Defendant's contention that he was deprived of a fair trial due to instances of prosecutorial misconduct on summation is for the most part unpreserved because defense counsel did not object to the majority of the purported improprieties (see People v. Romero, 7 N.Y.3d 911, 912, 828 N.Y.S.2d 274, 861 N.E.2d 89 [2006] ; People v. Maxey, 129 A.D.3d 1664, 1666, 14 N.Y.S.3d 845 [4th Dept. 2015], lv denied 27 N.Y.3d 1002, 38 N.Y.S.3d 112, 59 N.E.3d 1224 [2016], reconsideration denied 28 N.Y.3d 933, 40 N.Y.S.3d 361, 63 N.E.3d 81 [2016] ). In any event, any improprieties in the People's summation were not sufficiently egregious to deprive defendant of a fair trial. There was no "obdurate pattern of inflammatory remarks" or pervasive and egregious improper comments warranting a new trial ( People v. Whaley, 70 A.D.3d 570, 571, 895 N.Y.S.2d 78 [1st Dept. 2010], lv denied 14 N.Y.3d 894, 903 N.Y.S.2d 782, 929 N.E.2d 1017 [2010] ). Contrary to defendant's further contention, we conclude that defense counsel's failure to object to the allegedly improper comments did not constitute ineffective assistance because the challenged comments were not so egregious as to deprive defendant of a fair trial (see People v.
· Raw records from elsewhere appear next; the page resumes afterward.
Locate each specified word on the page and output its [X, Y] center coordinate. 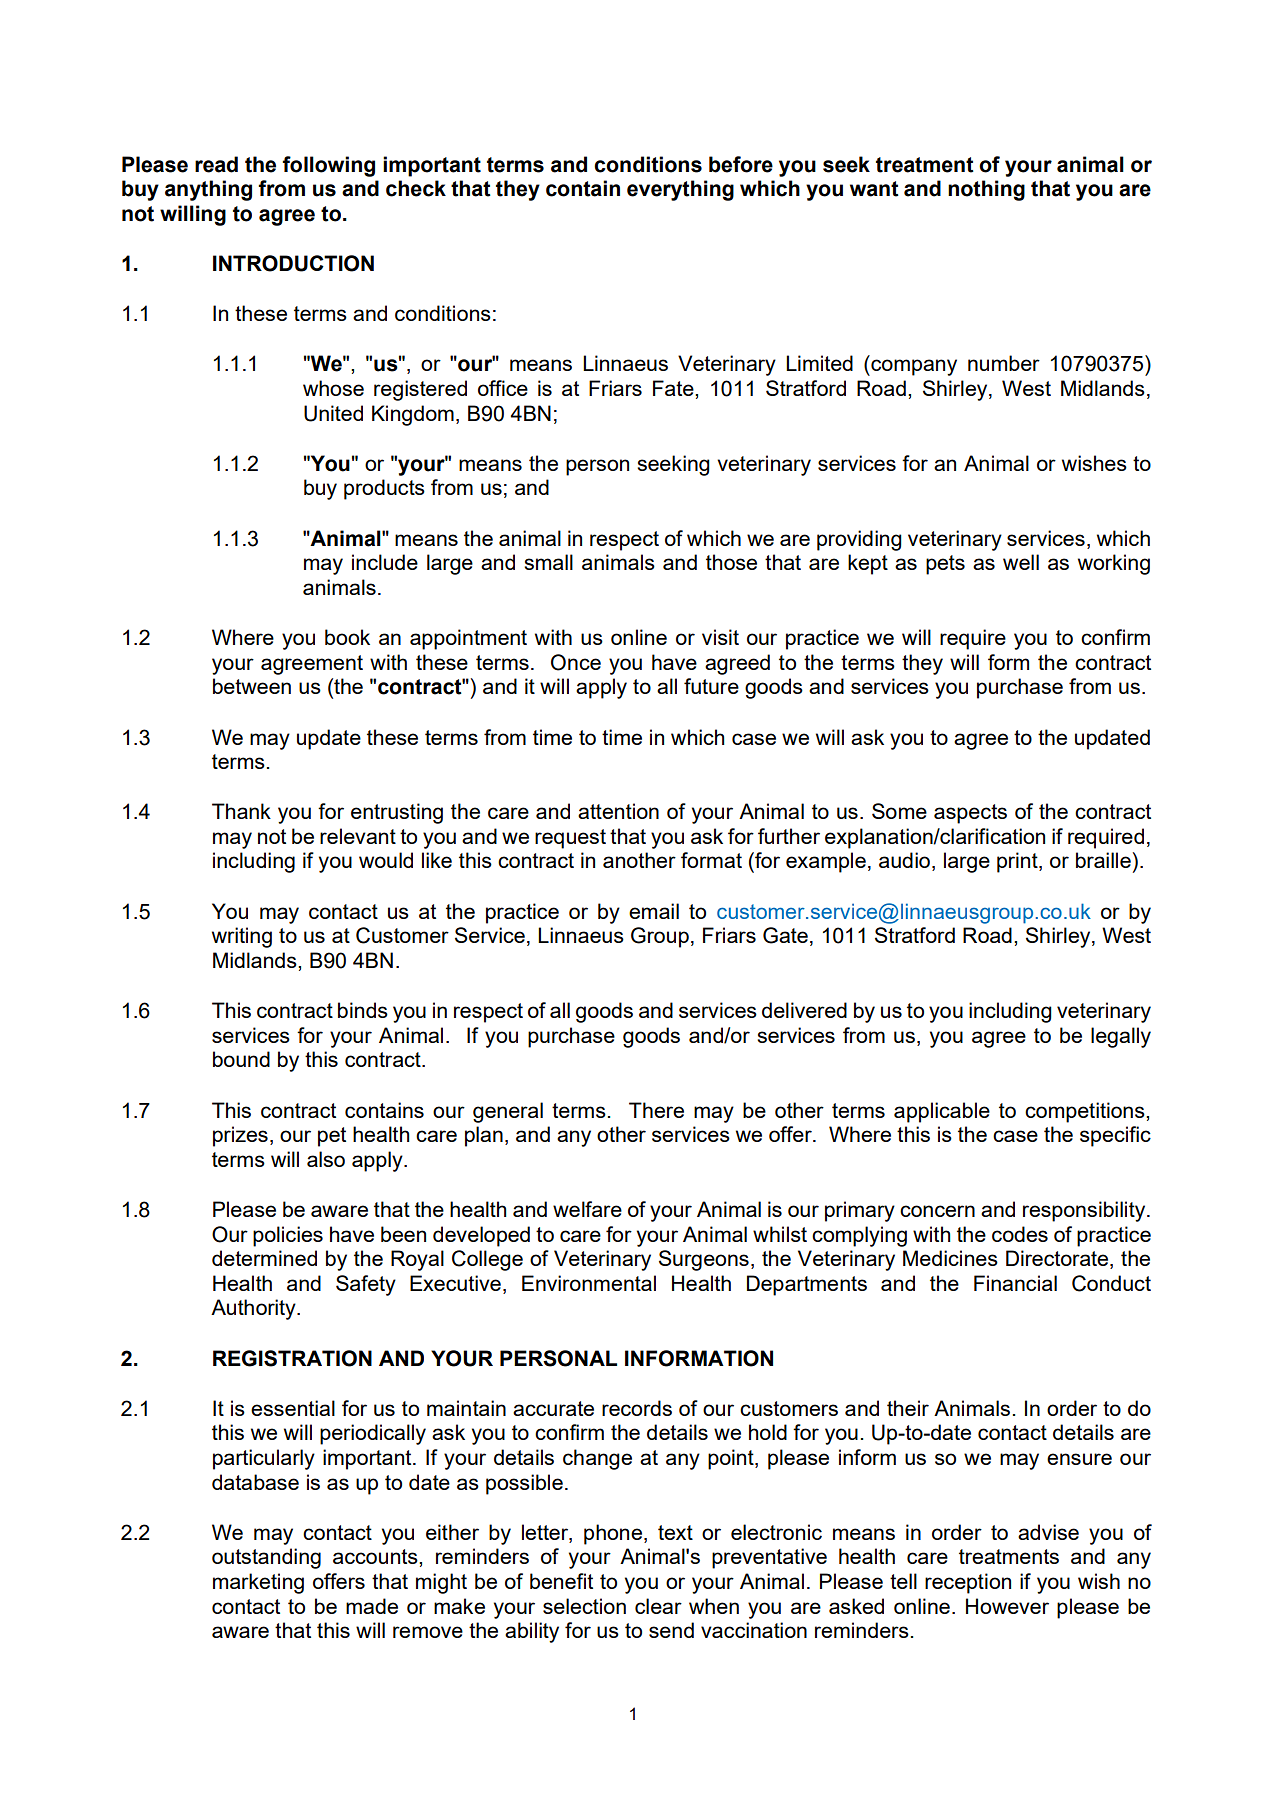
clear [658, 1606]
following [328, 166]
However [1007, 1606]
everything [680, 190]
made [372, 1606]
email [654, 911]
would [386, 860]
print [1018, 862]
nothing [986, 190]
Hendrix , 132 A.D.3d 1348, 1348, 17 N.Y.S.3d 256 [4th Dept. 2015], lv denied 26 N.Y.3d 1145, 32 N.Y.S.3d 59, 51 N.E.3d 570 [2016] ; People v. Black , 124 A.D.3d 1365, 1366, 1 N.Y.S.3d 676 [4th Dept. 2015], lv denied 26 N.Y.3d 926, 17 N.Y.S.3d 89, 38 N.E.3d 835 [2015] ). Defendant's contention that the court penalized him for exercising his right to trial by imposing a much greater sentence than was offered as part of a pretrial plea offer is unpreserved (see People v. Meacham , 151 A.D.3d 1666, 1669, 57 N.Y.S.3d 279 [4th Dept. 2017], lv denied 30 N.Y.3d 981, 67 N.Y.S.3d 584, 89 N.E.3d 1264 [2017] ). Finally, we conclude that the sentence is not unduly harsh or severe.